══ Material shown
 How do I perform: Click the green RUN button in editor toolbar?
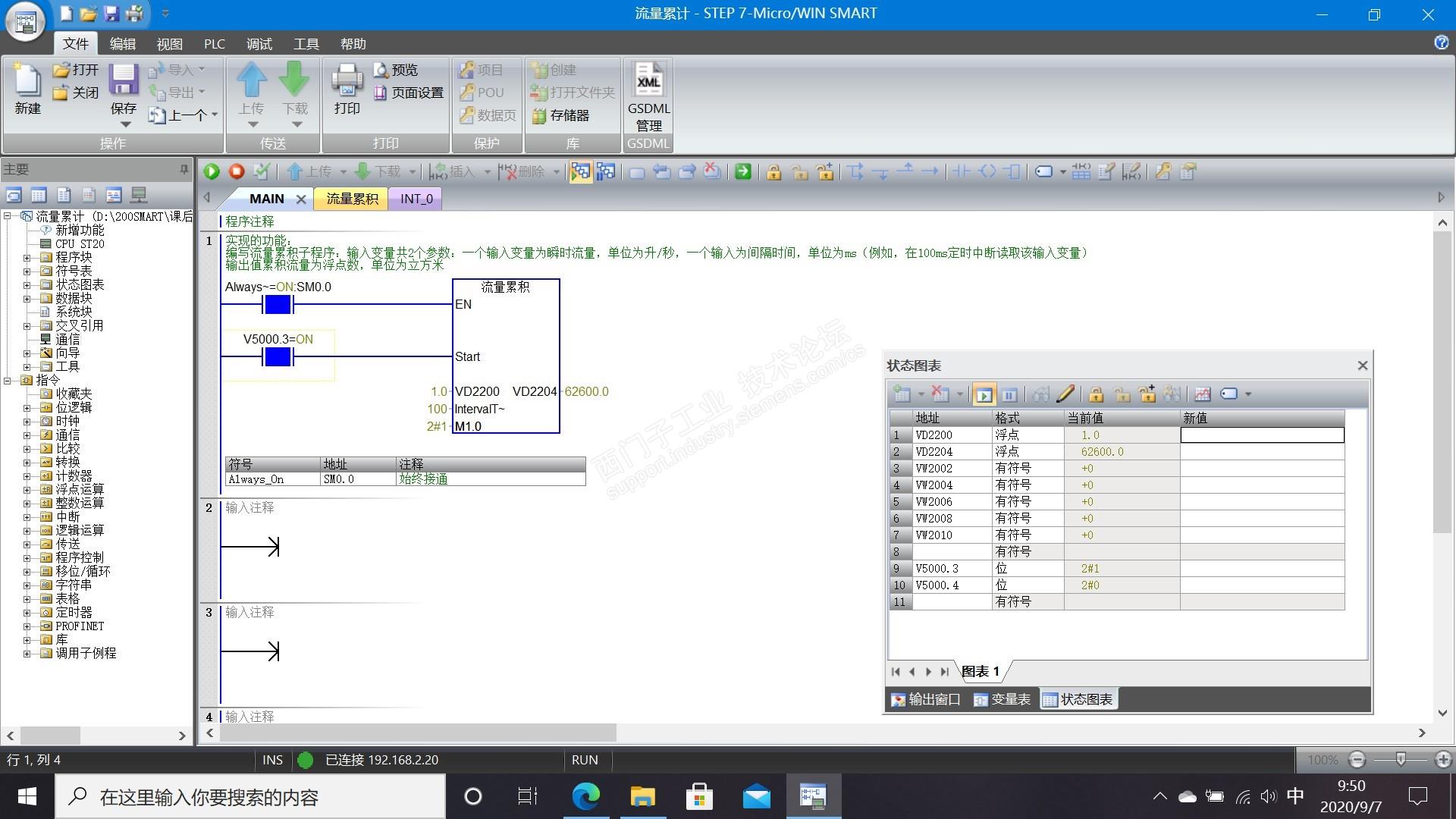212,172
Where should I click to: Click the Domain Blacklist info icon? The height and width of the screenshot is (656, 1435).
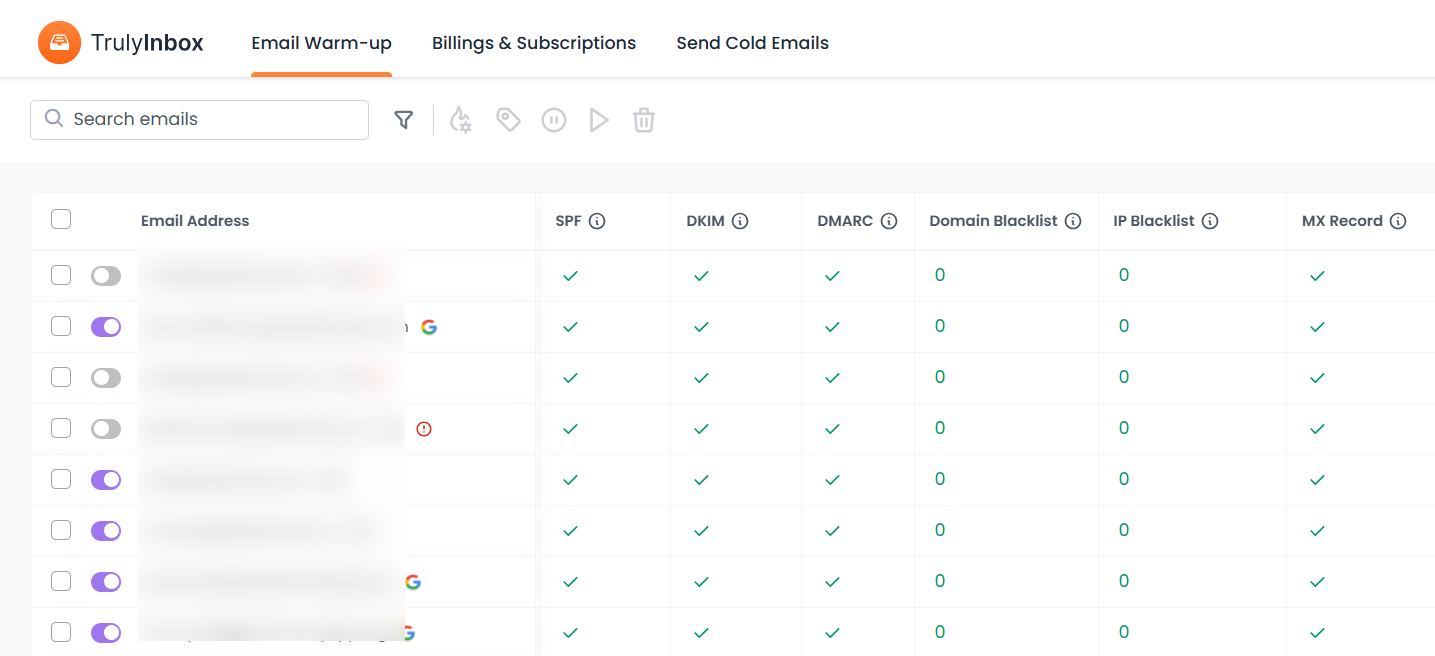(x=1073, y=221)
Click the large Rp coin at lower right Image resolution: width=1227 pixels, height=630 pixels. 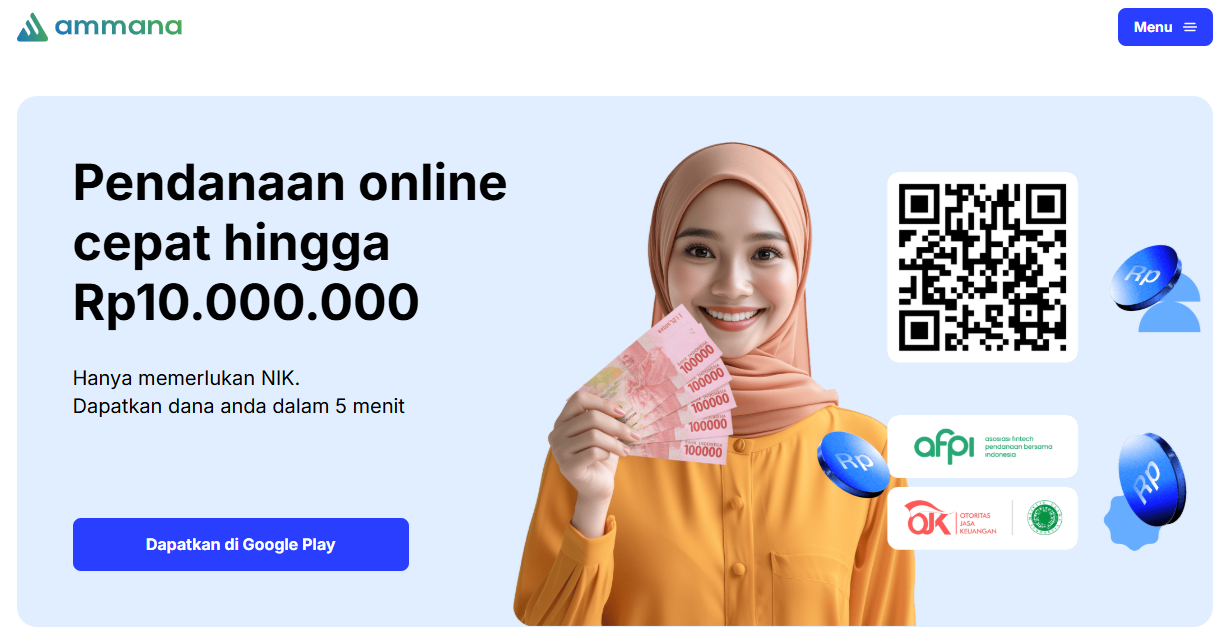pyautogui.click(x=1152, y=479)
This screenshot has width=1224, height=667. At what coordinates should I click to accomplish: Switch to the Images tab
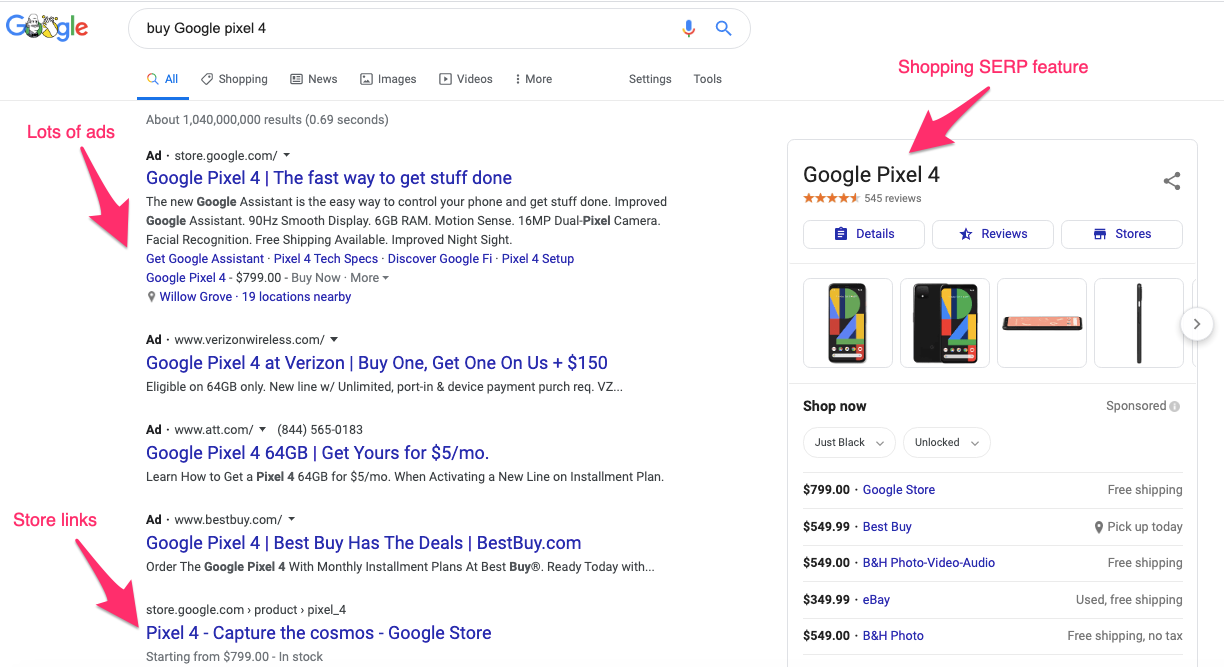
════
Written task —
Count how many lines in the records above contain the word "should". Reply with that number only.

The response —
2